12-Week Resistance Training Reverses Frailty and Boosts Function in Centenarians

Centenarians represent the fastest-growing demographic segment globally and offer a unique window into extreme human longevity. While they experience fewer age-related diseases than typical older adults, they are not exempt from frailty—a state of physiological vulnerability associated with falls, hospitalization, and loss of independence. Until this study, no exercise intervention had ever been tested in this age group, leaving a critical gap in geriatric care evidence.

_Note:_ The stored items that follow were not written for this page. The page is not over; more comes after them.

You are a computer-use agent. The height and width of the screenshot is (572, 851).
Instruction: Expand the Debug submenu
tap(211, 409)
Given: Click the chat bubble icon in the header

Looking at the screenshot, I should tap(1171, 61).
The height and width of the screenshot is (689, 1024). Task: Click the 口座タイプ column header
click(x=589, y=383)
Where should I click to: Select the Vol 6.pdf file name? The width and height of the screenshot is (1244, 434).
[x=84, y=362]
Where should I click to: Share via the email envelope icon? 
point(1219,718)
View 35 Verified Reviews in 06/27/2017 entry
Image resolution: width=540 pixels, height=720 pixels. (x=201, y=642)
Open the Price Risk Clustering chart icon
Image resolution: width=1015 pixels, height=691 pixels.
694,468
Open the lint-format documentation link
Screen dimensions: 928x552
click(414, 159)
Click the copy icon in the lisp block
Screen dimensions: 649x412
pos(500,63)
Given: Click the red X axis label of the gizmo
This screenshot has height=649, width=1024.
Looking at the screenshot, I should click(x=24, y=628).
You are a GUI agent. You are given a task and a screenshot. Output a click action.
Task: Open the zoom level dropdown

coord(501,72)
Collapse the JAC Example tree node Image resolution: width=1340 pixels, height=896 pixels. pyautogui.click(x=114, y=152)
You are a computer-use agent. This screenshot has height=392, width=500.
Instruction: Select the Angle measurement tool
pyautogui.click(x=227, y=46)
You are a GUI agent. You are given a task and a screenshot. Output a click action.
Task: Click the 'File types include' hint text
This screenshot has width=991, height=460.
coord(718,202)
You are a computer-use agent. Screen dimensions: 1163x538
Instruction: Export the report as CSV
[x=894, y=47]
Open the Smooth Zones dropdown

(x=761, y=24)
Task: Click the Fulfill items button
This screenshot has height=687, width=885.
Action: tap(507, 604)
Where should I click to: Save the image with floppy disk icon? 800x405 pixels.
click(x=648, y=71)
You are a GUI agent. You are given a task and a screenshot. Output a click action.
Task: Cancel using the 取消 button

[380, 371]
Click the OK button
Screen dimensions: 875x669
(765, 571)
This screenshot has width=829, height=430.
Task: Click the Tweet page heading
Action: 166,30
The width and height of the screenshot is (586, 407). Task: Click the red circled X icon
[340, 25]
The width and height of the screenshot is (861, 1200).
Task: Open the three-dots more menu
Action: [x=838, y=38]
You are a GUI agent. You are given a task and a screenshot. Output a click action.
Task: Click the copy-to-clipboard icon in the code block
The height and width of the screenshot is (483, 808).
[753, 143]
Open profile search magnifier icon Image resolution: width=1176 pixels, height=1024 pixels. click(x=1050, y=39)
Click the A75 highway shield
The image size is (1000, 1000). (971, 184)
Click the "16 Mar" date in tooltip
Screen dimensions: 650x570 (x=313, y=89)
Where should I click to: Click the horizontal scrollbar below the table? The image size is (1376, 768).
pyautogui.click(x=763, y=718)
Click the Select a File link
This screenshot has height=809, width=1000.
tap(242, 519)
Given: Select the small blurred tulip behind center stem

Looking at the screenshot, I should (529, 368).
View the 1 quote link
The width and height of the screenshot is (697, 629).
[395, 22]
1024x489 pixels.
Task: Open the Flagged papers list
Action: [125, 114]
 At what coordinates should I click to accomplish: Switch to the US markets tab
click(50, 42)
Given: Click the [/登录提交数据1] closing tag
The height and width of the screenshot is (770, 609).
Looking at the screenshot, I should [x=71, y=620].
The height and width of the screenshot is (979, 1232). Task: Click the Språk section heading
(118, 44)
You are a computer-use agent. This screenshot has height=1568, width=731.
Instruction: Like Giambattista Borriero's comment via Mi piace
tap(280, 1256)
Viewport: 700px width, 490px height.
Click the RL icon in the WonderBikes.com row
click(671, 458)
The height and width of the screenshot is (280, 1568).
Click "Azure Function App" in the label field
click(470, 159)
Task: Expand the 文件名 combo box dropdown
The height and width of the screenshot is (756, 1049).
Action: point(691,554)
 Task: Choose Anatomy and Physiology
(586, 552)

Researchers from Spain enrolled 19 institutionalized centenarians (aged ≥100 years) across geriatric nursing homes. Due to COVID-19 lockdowns, 7 participants dropped out, leaving 12 who were randomized to either a control group (usual care, n=6, all women) or an intervention group (n=6, 4 women). The intervention consisted of supervised resistance training twice weekly for 12 weeks—8 exercises per session, 1–3 sets of 8–10 repetitions at 50–70% of estimated one-repetition maximum, with biweekly load adjustments. Functional capacity was assessed using the Short Physical Performance Battery (SPPB) and Physical Performance and Mobility Examination (PPME), while frailty was evaluated with the Fried Frailty Phenotype and Frailty Trait Scale 5 (FTS5). Blood samples were collected pre- and post-intervention, and compared against samples from 44 older adults (mean age 79.5 years) and 34 young adults (mean age 29.1 years).

ANCOVA analyses demonstrated statistically significant improvements in the intervention group across all four functional and frailty measures: SPPB (post 5.0 vs. pre 2.3; p=0.01), PPME (post 6.5 vs. pre 3.8; p<0.001), Fried Frailty Phenotype (post 3.0 vs. pre 3.8; p=0.001), and FTS5 (post 30.7 vs. pre 34.0; p=0.05). The control group showed no meaningful change. Importantly, the molecular biomarker analysis revealed that centenarians had distinct expression profiles for frailty-associated miRNAs (miR194-5p, miR125b-5p, miR454-3p) and the transcription factor EGR1, as well as elevated inflammatory cytokines IL-6 and IL-1β, compared to both younger cohorts. Following the resistance exercise intervention, these biomarkers shifted toward healthier expression levels, suggesting a biological basis for the functional improvements observed.

Correlation analyses further strengthened the findings: SPPB scores correlated significantly with miR454-3p (ρ=0.73), while FTS5 scores correlated with miR454-3p (ρ=−0.83), IL-6 (ρ=0.60), and miR125b-5p (ρ=−0.55). These relationships suggest that these biomarkers may serve as objective molecular indicators of frailty severity and exercise response in very old adults.

This study is the first to demonstrate that resistance exercise is both safe and effective in centenarians, and that its benefits extend to the molecular level. The results challenge assumptions that extreme old age renders individuals non-responsive to exercise and open the door to exercise-based frailty management even at the frontier of human lifespan.